Michigan Gov. Snyder won't suspend officials charged in Flint water crisis

Posted at 2:34 PM, Jun 14, 2017

Michigan Gov. Rick Snyder said he is standing behind two state officials who were charged for their alleged role in the Flint water crisis.

Attorney General Bill Schuette announced Wednesday that Michigan Department of Health and Human Services Director Nick Lyon is charged with involuntary manslaughter and misconduct in office.

Dr. Eden Wells, the MDHHS Chief Medical Executive was also charged with obstruction of justice and lying to a peace officer.

"Director Lyon and Dr. Wells have been and continue to be instrumental in Flint's recovery," Snyder said in a release.

Snyder also said that he would not suspend either of them from their roles at the MDHHS.

According to Snyder, Lyon and Wells, "like every other person who has been charged with a crime by Bill Schuette, are presumed innocent unless and until proven guilty."

An investigator's report released shortly before Schuette's news conference alleges that Lyon said he "can't save everyone," and "everyone has to die of something" in regard to the Legionnaires' disease outbreak in Genesee County.

Senate Minority Leader Jim Ananich issued the following statement after the charges.

“These charges are an important step on a very long journey to getting justice for the people of Flint. I have said from the beginning that anyone who played a role in harming my city—no matter who—needs to be held accountable for their actions.

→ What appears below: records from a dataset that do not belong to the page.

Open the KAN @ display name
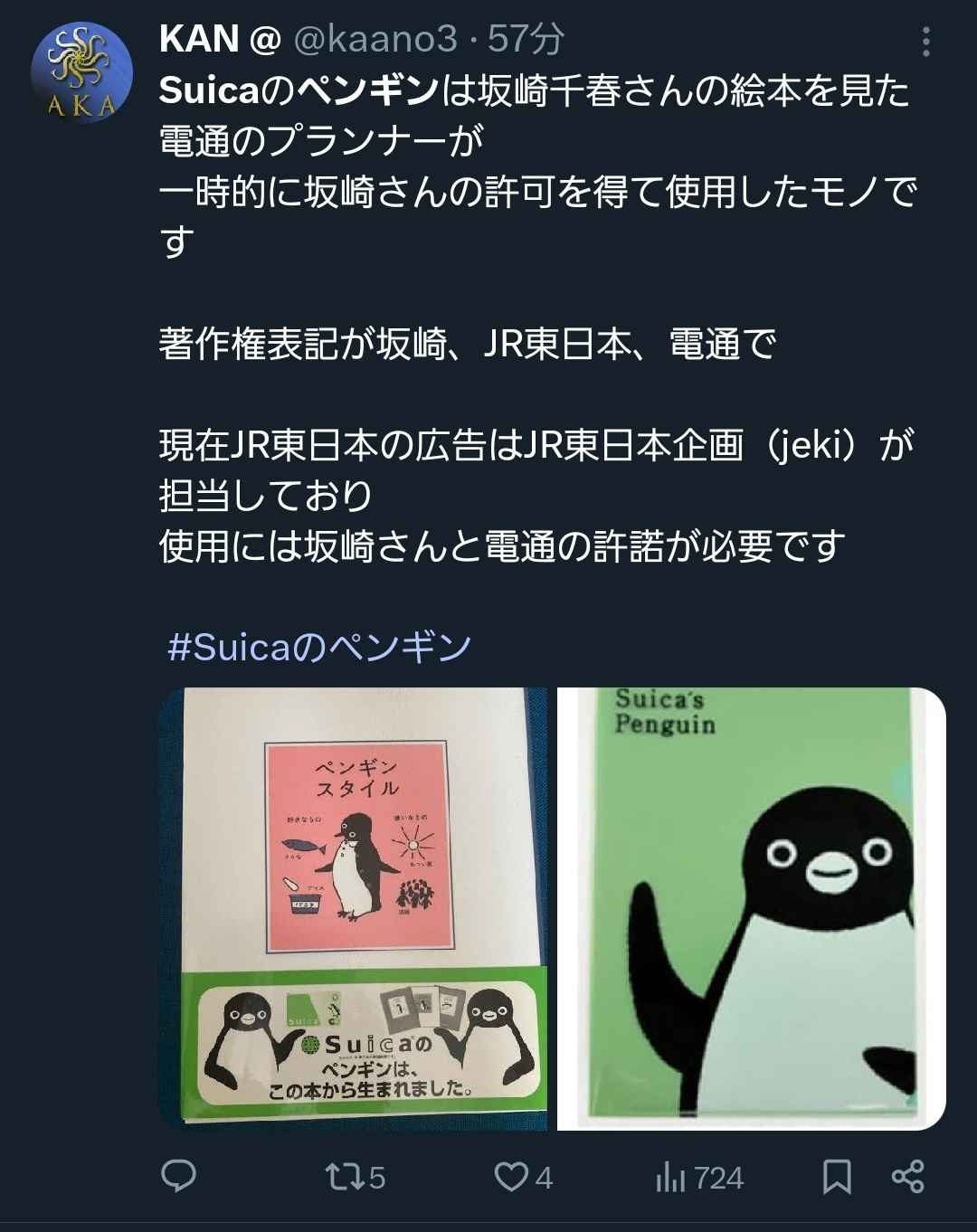The width and height of the screenshot is (977, 1232). click(x=220, y=39)
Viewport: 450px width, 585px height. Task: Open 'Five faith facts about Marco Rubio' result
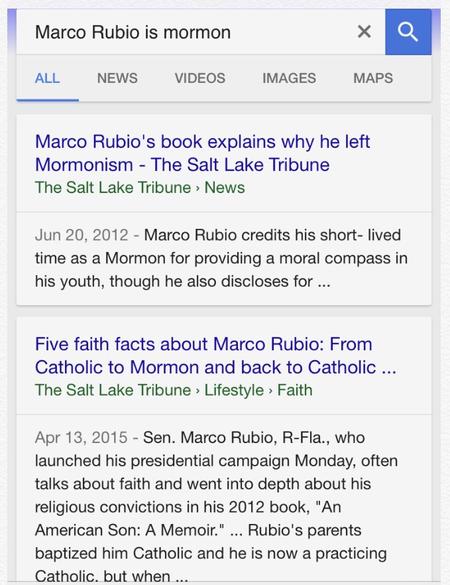(x=215, y=356)
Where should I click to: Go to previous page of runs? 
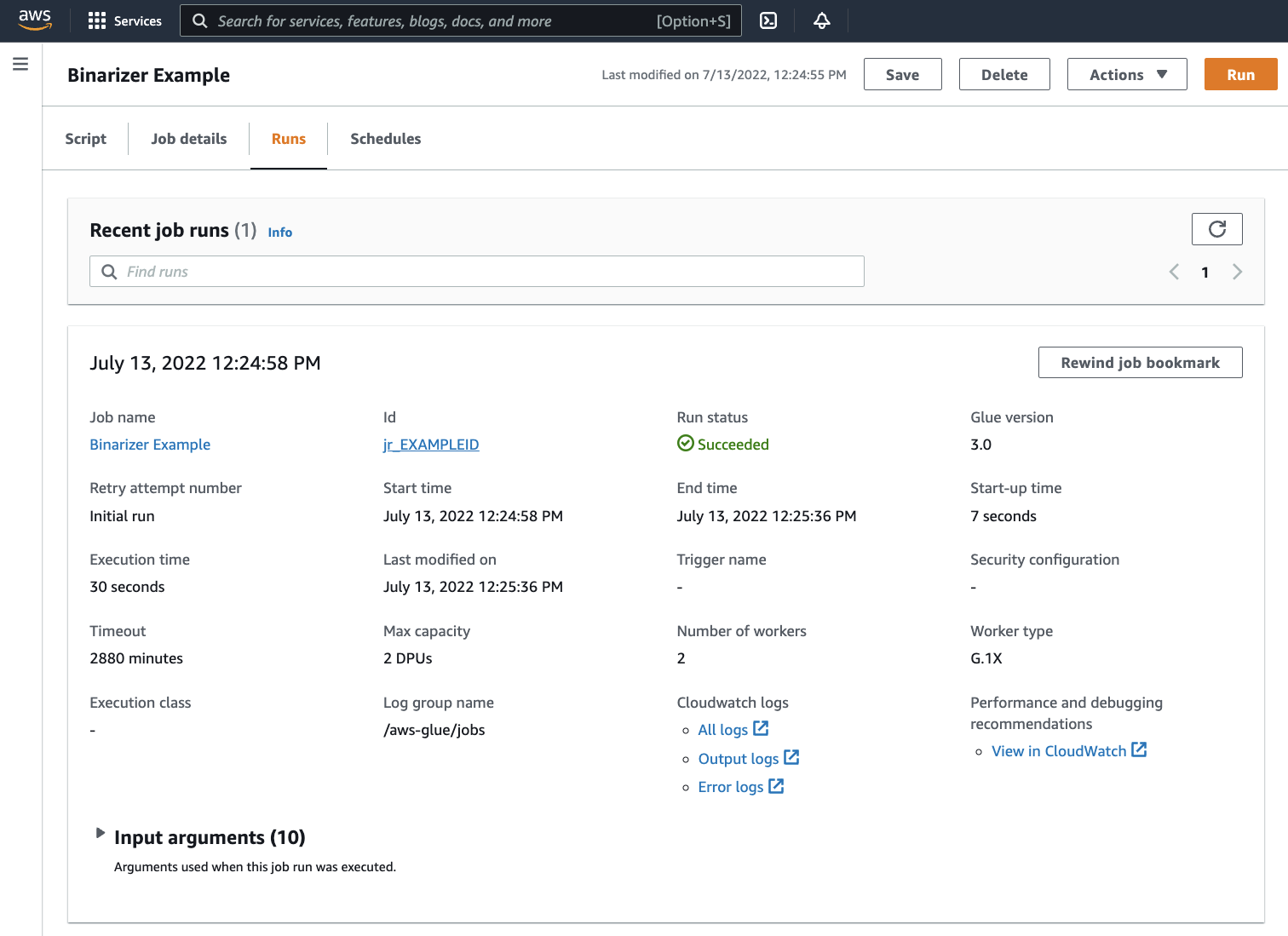pyautogui.click(x=1174, y=272)
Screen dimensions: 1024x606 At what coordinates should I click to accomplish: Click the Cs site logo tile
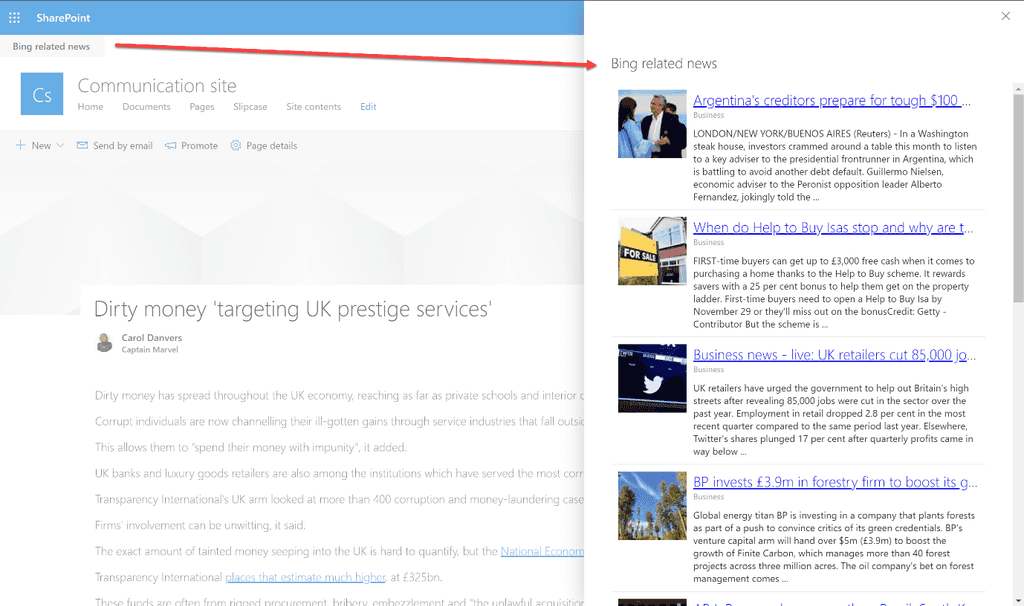[42, 95]
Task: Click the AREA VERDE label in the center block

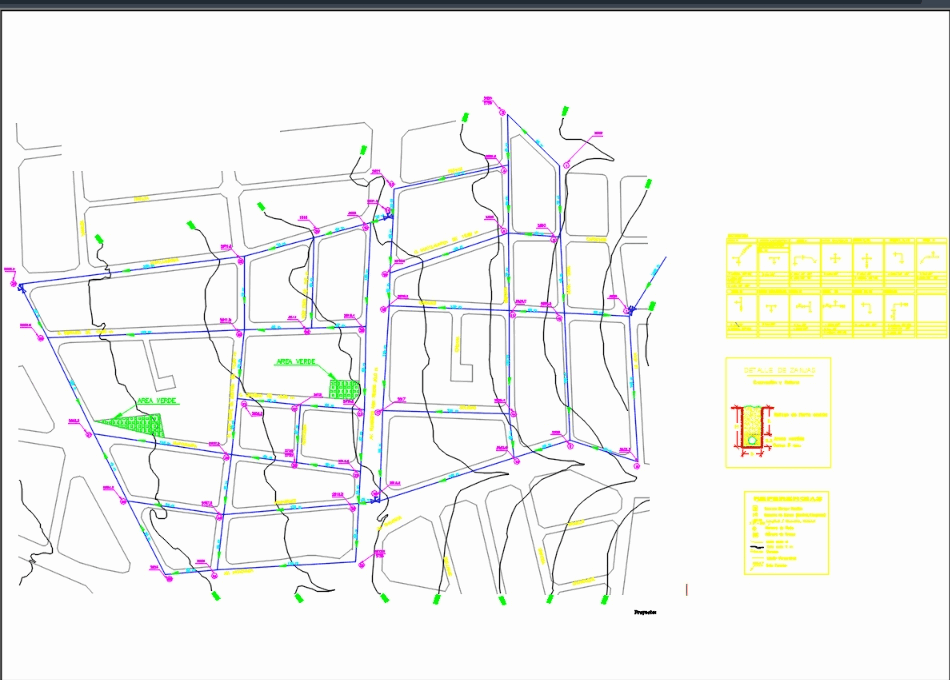Action: point(295,363)
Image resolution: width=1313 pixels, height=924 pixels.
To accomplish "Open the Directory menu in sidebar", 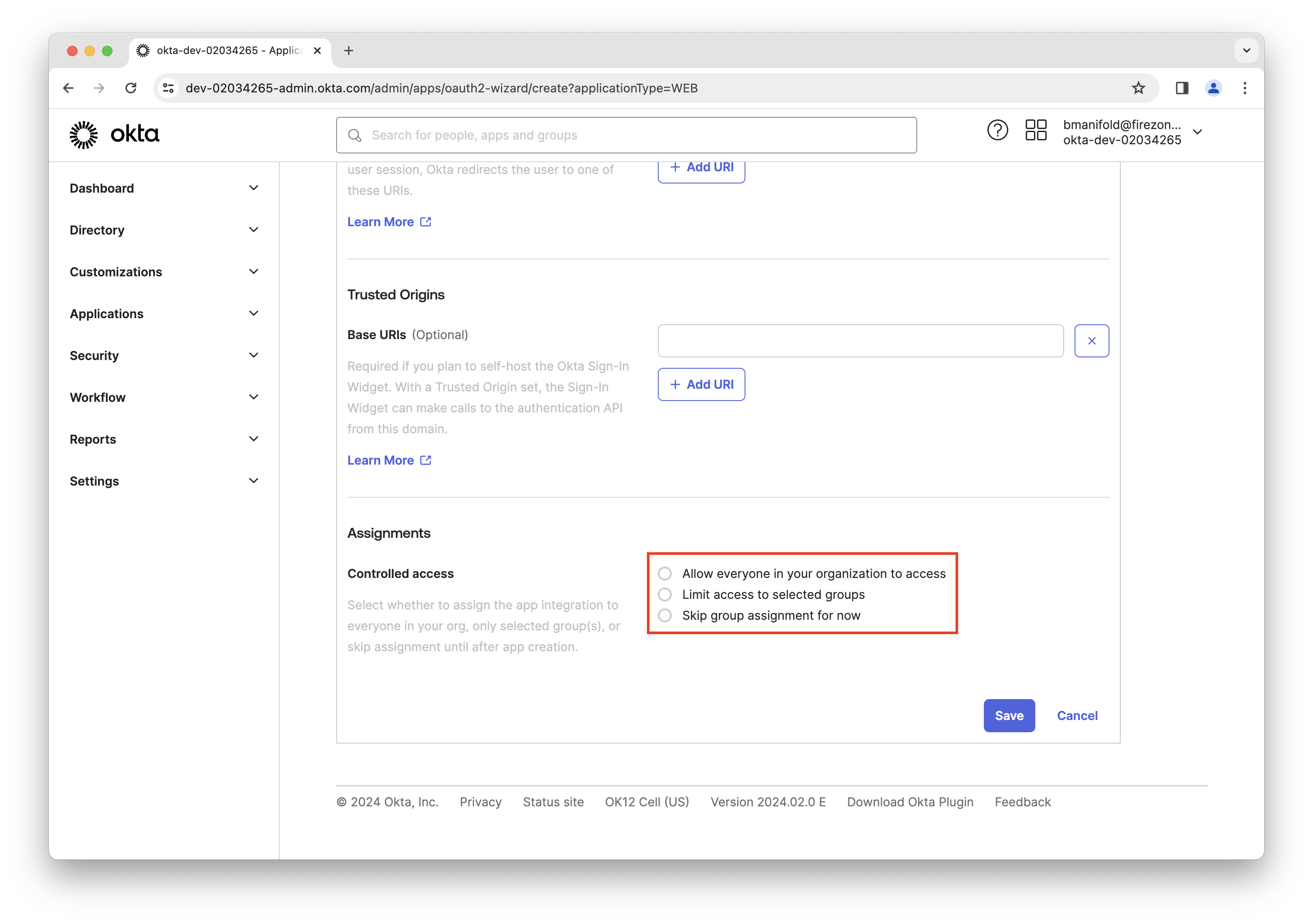I will pyautogui.click(x=164, y=230).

“I found it incredibly disappointing that the governor responded by defending staff rather than showing concern for Flint. His comments erode trust in government. No one, no matter how important their job, is above the law.”

Experts have linked the unsafe drinking water to an outbreak of Legionnaires' disease in Genesee County, the home to Flint.

In 2014 and 2015, there were more than 100 cases of Legionnaires' that left 12 people dead from the disease.

"The health crisis in Flint has created a trust crisis in Michigan government, exposing a serious lack of confidence in leaders to accept responsibility and solve problems," Schuette said. "The families of Flint have experienced a tragic health and safety crisis for the past three years. The children of Flint have been exposed to lead poisoning."

In all, Schuette has charged 15 people with dozens of crimes related to their alleged involvement in the city's water crisis.